Na segunda parte da aula magna, o professor da Universidade de Lucerne, na Suiça, Jerome Bickenbach, apresentou a experiência de países europeus na avaliação das deficiências e enumerou alguns desafios para essa avaliação, tais como assegurar a validade e confiabilidade das avaliações, a busca de instrumentos que sejam fáceis de se coletar os dados de maneira rápida, científica, sem se ater a um questionário muito longo, e que seja seguro o suficiente para não possibilitar fraude. “Uma avaliação que demore três horas, pode até ser profunda, mas não é factível”, disse. Ele indicou o cronograma de avaliação de deficiência, da Organização Mundial da Saúde (Whodas 2.0) como uma ferramenta genérica, segura e confiável que pode ser adequada a qualquer tipo de deficiência, aplicado para a população em geral ou populações específicas e que mede a funcionalidade em seis aspectos da vida: cognição, mobilidade, autocuidado, interação com outras pessoas, atividades cotidianas e participação. A versão completa tem 36 itens e leva até 25 minutos para preenchimento do questionário.

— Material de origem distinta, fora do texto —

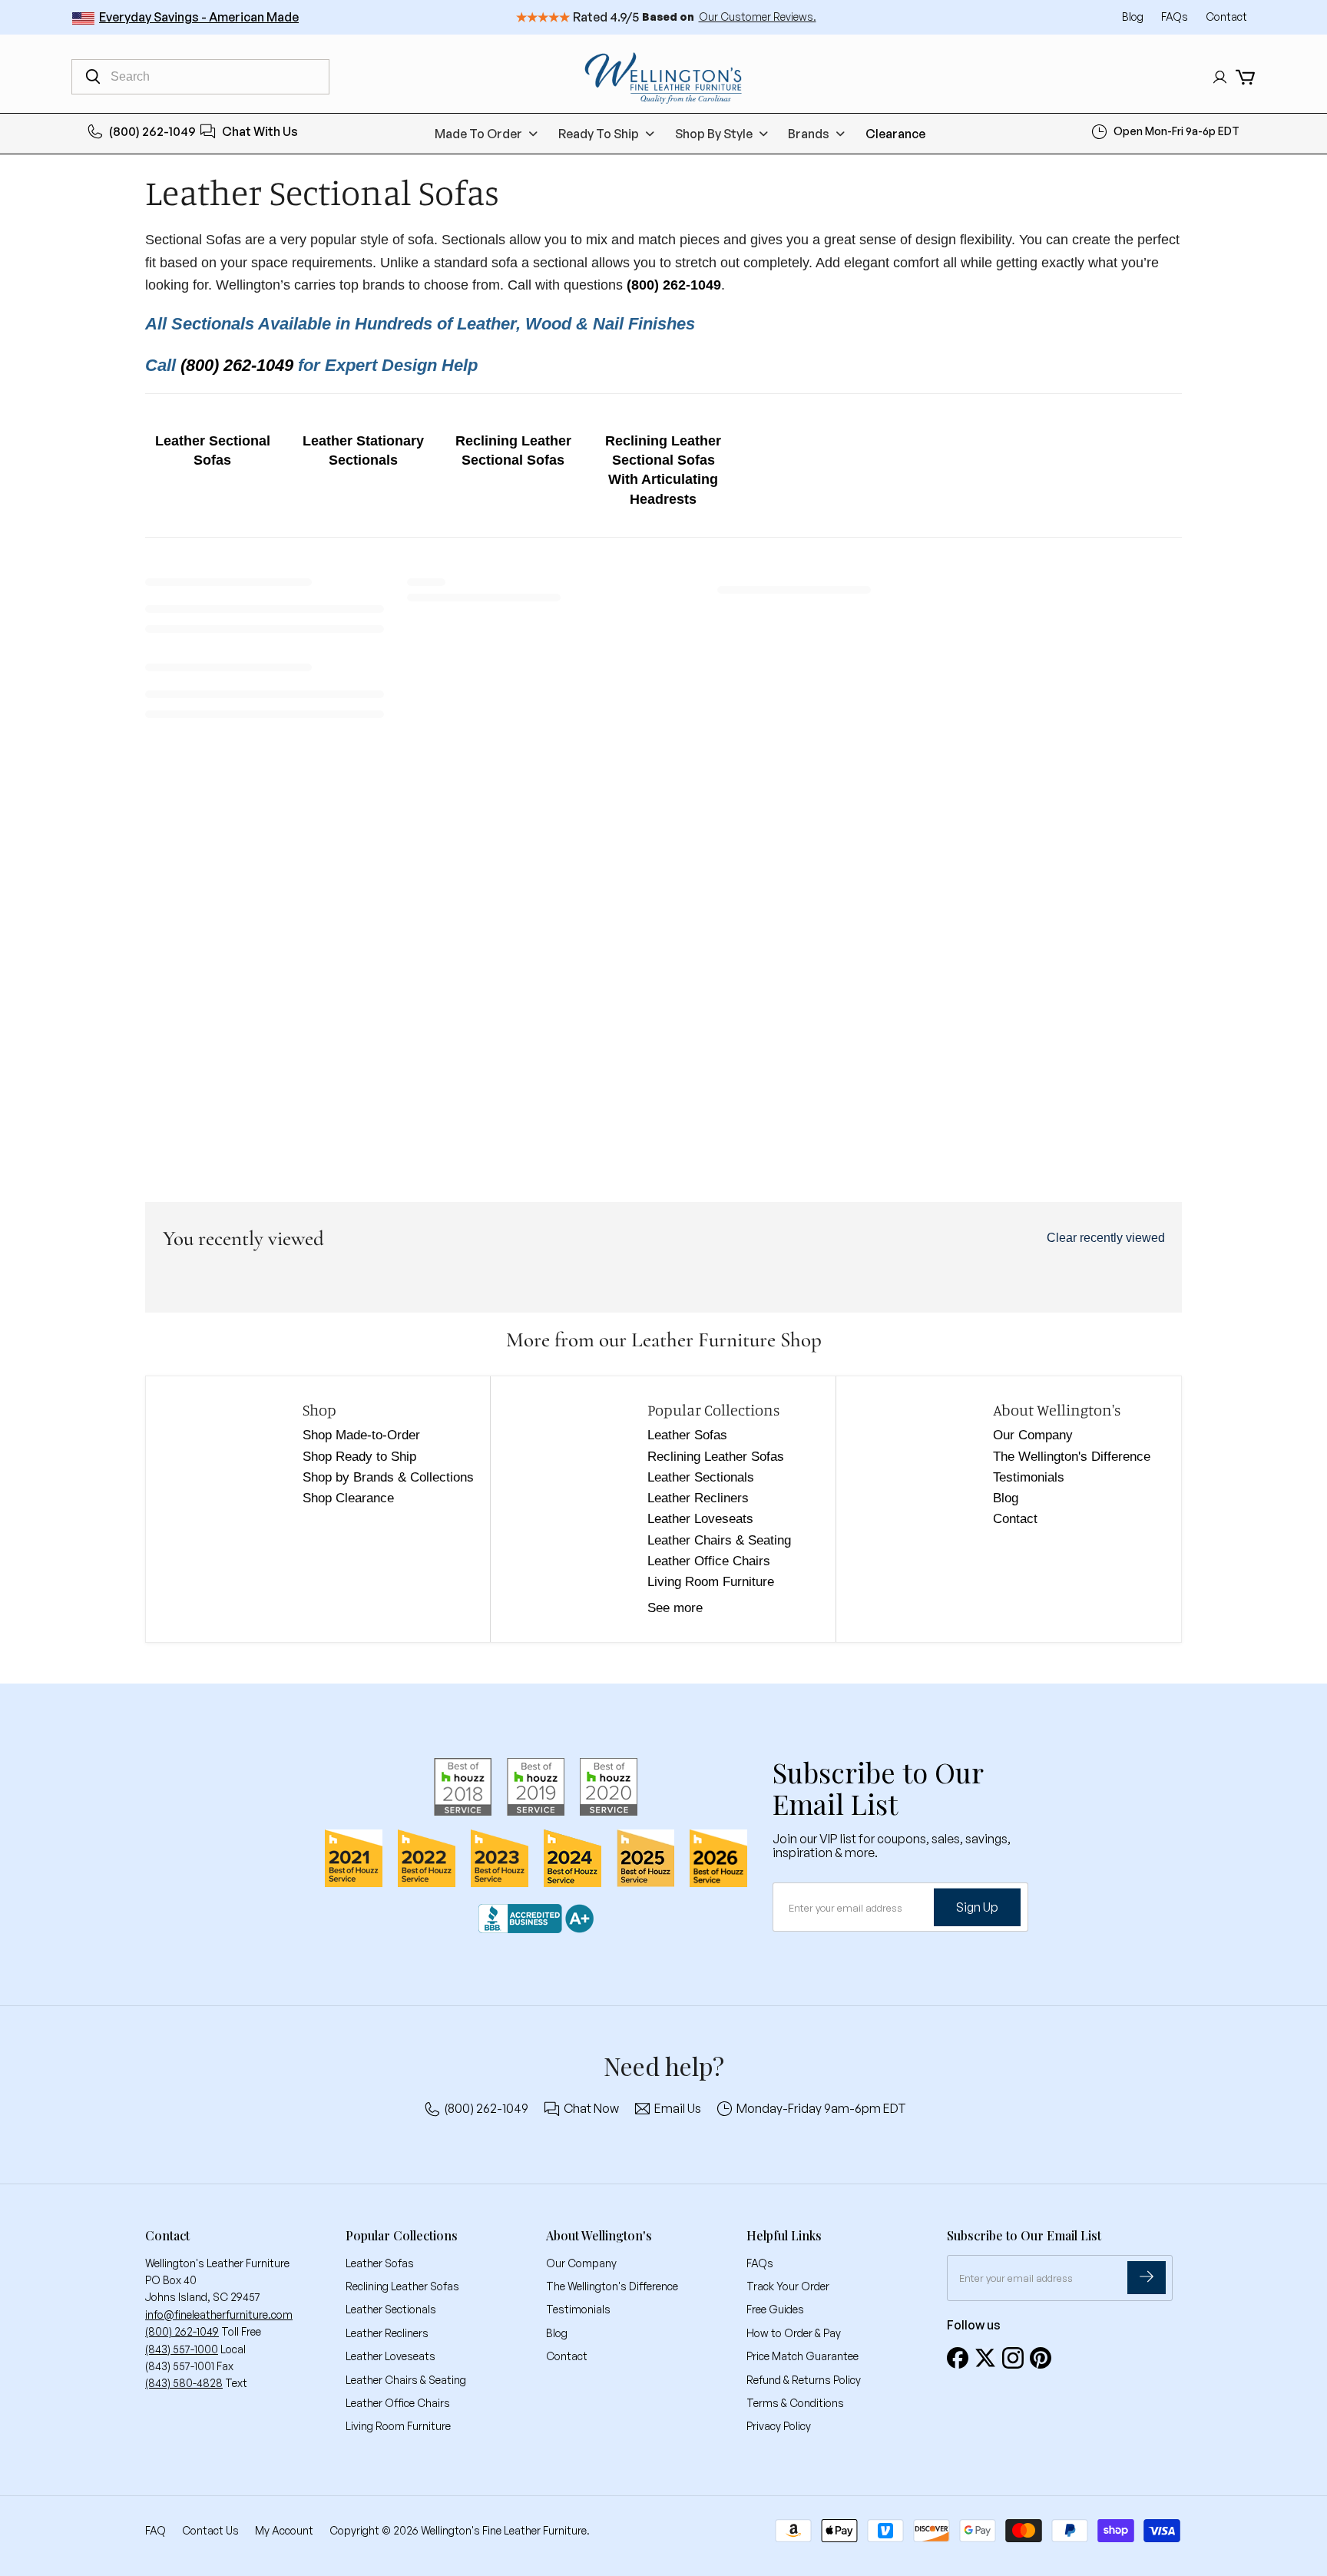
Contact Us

Na sequência, a professora Aleksandra Posarac , do Banco Mundial, comentou sobre os obstáculos políticos para implementar novos instrumentos para avaliação de deficiências. Segundo ela, existe uma visão muito medicalizada da deficiência, centrada no ponto de vista estritamente médico quando, na verdade, o assunto envolve equipe multiprofissional. Ela citou que há certo preconceito contra a Classificação Internacional de Funcionalidade e ressaltou que um dos importantes benefícios da avaliação das deficiências está na identificação mais ágil de pessoas com transtorno mental, crianças e idosos A partir de sua experiência na área, ressaltou que é importante suporte político e econômico para implementação de um padrão de avaliação que deve estar nos planos dos governos e na mobilização das pessoas.
Clique aqui para assistir à gravação da primeira parte do evento.
O evento também contará com palestras sobre o índice de Funcionalidade Brasileiro Modificado e sobre a perspectiva da sociedade civil para a avaliação da deficiência e direitos humanos .
O encerramento do 1º Seminário Brasileiro sobre Avaliação Biopsicossocial da Deficiência vai ter como tema a Avaliação da deficiência: desafios e perspectivas nas políticas públicas, na tarde de amanhã, 14 de abril.